Der abweichenden Einschätzung des Sachverständige Prof. Dr. F. ist das Sozialgericht zu Recht nicht gefolgt. Zu Unrecht geht die Berufung davon aus, sein Gutachten enthalte neue Erkenntnisse, die den Ursachenzusammenhang zwischen den Vibrationsbelastungen und den Durchblutungsstörungen begründen würden. Der Sachverständige stützt sich im Gegenteil auf alte Erkenntnisse, wenn er das amtliche Merkblatt aus dem Jahre 1979 als Argumentationsgrundlage heranzieht. Die von ihm herangezogenen Ausführungen in dem betreffenden Merkblatt sind einerseits zwar richtig, andererseits aber unzureichend. Richtig, insoweit aber auch von den anderen Sachverständigen und vom Technischen Aufsichtsdienst der Beklagten zugrunde gelegt, ist, dass die als potenziell gesundheitsgefährend anzusehenden Vibrationen mit Frequenzen hauptsächlich im Bereich von etwa 20 bis 1000 Hz beobachtet werden. Damit ist jedoch, worauf der Technische Aufsichtsdienst der Beklagten hinweist, lediglich der in Betracht kommende Frequenzbereich abgesteckt, nichts jedoch über das Maß der Belastungen ausgesagt, das als ausreichend zur Begründung eines Ursachenzusammenhanges angesehen werden muss. Der Sachverständige Prof. Dr.
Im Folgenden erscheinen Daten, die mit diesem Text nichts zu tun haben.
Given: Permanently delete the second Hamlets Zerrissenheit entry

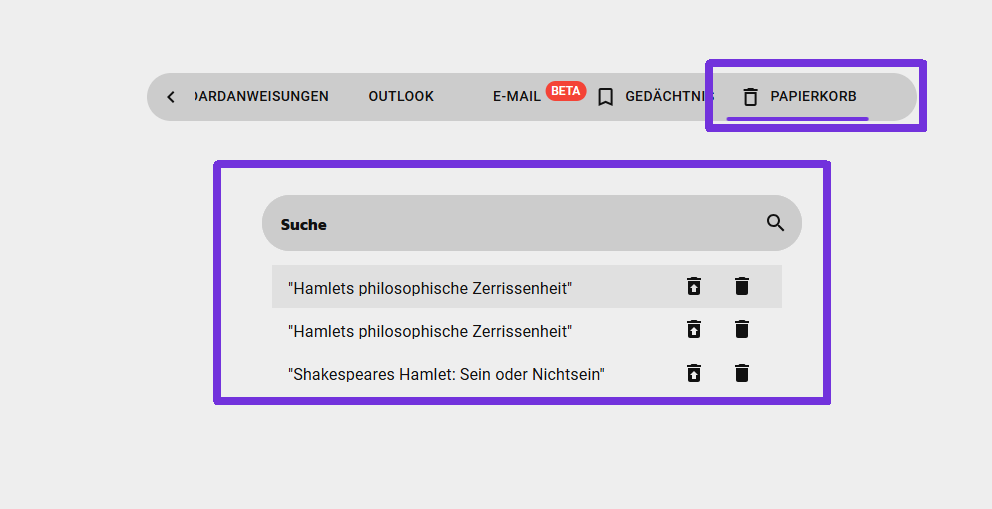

F. stellt weder die vom Technischen Aufsichtsdienst der Beklagten angegebenen wissenschaftliche Erkenntnisse bezüglich der notwendigen Dosisbelastung in Frage, noch nennt er selbst eine nach seinen wissenschaftlichen Erkenntnissen erforderliche Mindestdosis.

Die Berufung hatte deshalb keinen Erfolg.

Die Entscheidung über die Kosten stützt sich auf § 193 SGG und folgt der Erwägung, dass der Kläger in beiden Rechtszügen nicht obsiegt hat.

Gründe für die Zulassung der Revision nach § 160 Abs.2 Nrn.1 und 2 SGG liegen nicht vor.